こういう映画は、前半で着々と準備が行われて後半で成功に向けて一気にアクションというのがパターンですね。同じくスタージェス監督の『荒野の七人』でもそうでしたが、前半の準備段階が意外と面白い。というか、前半の準備プロセスが丹念に練りこまれているほど、後半のアクションが生きてきます。
本作の前半部分は、丹念どころではなく、映画が始まってからトンネルで脱走するシーンまでなんと1時間50分以上。映画一本分の時間をかけて脱走準備を描きこみます。トンネルキング、偽造屋、調達屋などその道のプロフェッショナルの活躍や、一糸乱れぬ連携プレーで敵の目を欺く工夫、それにマックィーン扮する脱走常習犯ヒルツのヒーロー的キャラクタ。前半だけでも十分そこらの映画をしのぐ面白さを味わうことができます。
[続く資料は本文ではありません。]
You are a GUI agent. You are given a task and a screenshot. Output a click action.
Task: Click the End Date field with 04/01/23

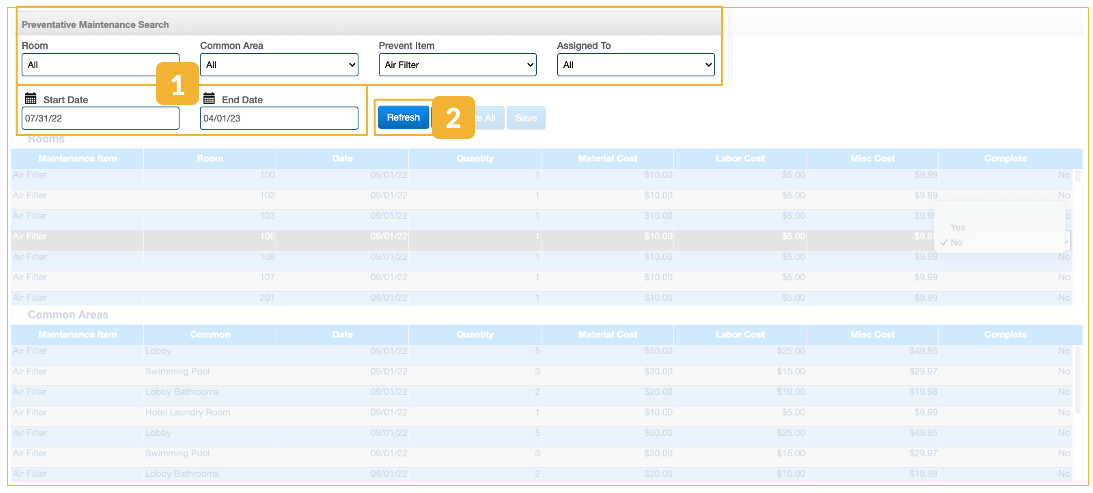(x=279, y=118)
そして、映画の後半は、空前絶後の脱走作戦の顛末は良く知られている通りですが、その中でもやはりマックィーンは光ってました。実話を元とするこの作品で、ヒルツだけは完全に架空の人物。映画の撮影が始まってもマックィーンの満足できるキャラクターが決まらず、堪忍袋の緒を切ったマックィーンは降板を宣告。急遽アメリカからライターを呼び寄せて作り上げたキャラクターがヒルツでした。マックィーンがごねた結果のキャラですが、彼の渾身の演技で映画史に残る名キャラクターになりました。
独房で壁相手にキャッチボールをはじめるラストシーン。むなしさを乗り越えて新たな挑戦の意志を固める、不屈の闘志を余韻とした幕切れ。見事なラストシーンを見せてくれました。